Reading Manifold Absolute Pressure in Live Data

The Manifold Absolute Pressure's function is to send the instantaneous pressure of the intake manifold to the car's electronic control unit (ECU). The data produced by the manifold absolute pressure sensor is utilized by the car's ECU to determine the absolute amount of fuel that the engine may use while leaving no surplus oxygen or unburned fuel.

This allows the vehicle's internal combustion engine to function properly with no harmful fuel while also ensuring the vehicle's steady functioning with the use of precise stoichiometric calculations to ensure appropriate combustion. It also assists the engine in determining ignition timing by providing total mass air flow information at all times.

The ECU uses the Manifold Absolute Pressure (MAP) sensor to estimate the engine load. When the engine is not running, the pressure inside the manifold is the same as outside, but when it starts, pressure will drop as the pistons pump constantly. This Vacuum will suck the air in. The harder the engine runs, more air is required, and the lower the vacuum pressure. This will lead to the manifold pressure increasing close to the outside environment pressure again. 

When you floor your car, intake manifold pressure will increase. The maximum value is around 26 to 30 inches of Mercury (Hg). The pressure at idle often ranges from 3 to 5 Hg. Depending on where you live, the manifold pressure when the engine does not work can vary from 28 to 31 Hg. This is also referred to as barometric pressure.

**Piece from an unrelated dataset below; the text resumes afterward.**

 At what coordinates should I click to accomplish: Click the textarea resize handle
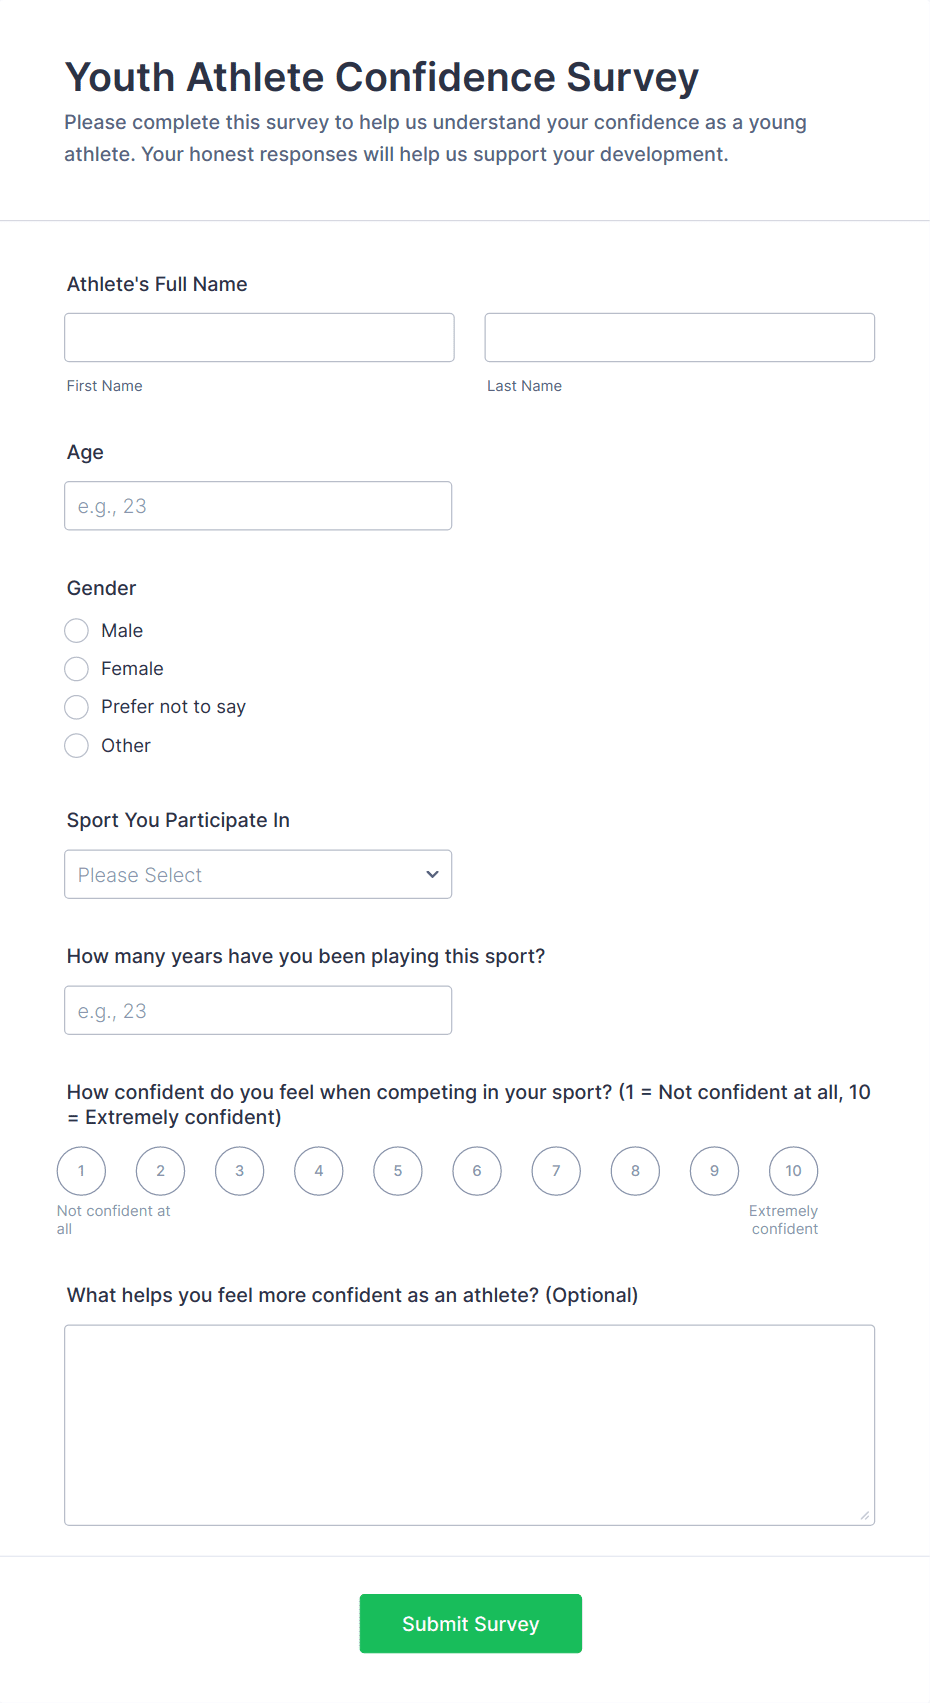865,1516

When you turn the ignition on, a good MAP sensor should read barometric air pressure. To verify this value, you can compare the value on your scan tool with the actual barometric pressure to see if they match or not.

This is from a Chrysler that was experiencing intermittent surging & stalling. This vehicle had no DTCs, but the issue could be duplicated repeatedly.

The TPS is in green while the vehicle lightly accelerates & decelerates. Notice a visible drop in the RPM PID in yellow when the vehicle is acting up. The MAP sensor, in red, drops out to impossible values. Notice the RPM surges directly following the incorrect MAP sensor signal.

Due to the signal dropouts, the electrical connection is tested at the MAP sensor. Once it was confirmed that all connections and wiring were good, the MAP sensor was replaced which resolved the no-code surging issue.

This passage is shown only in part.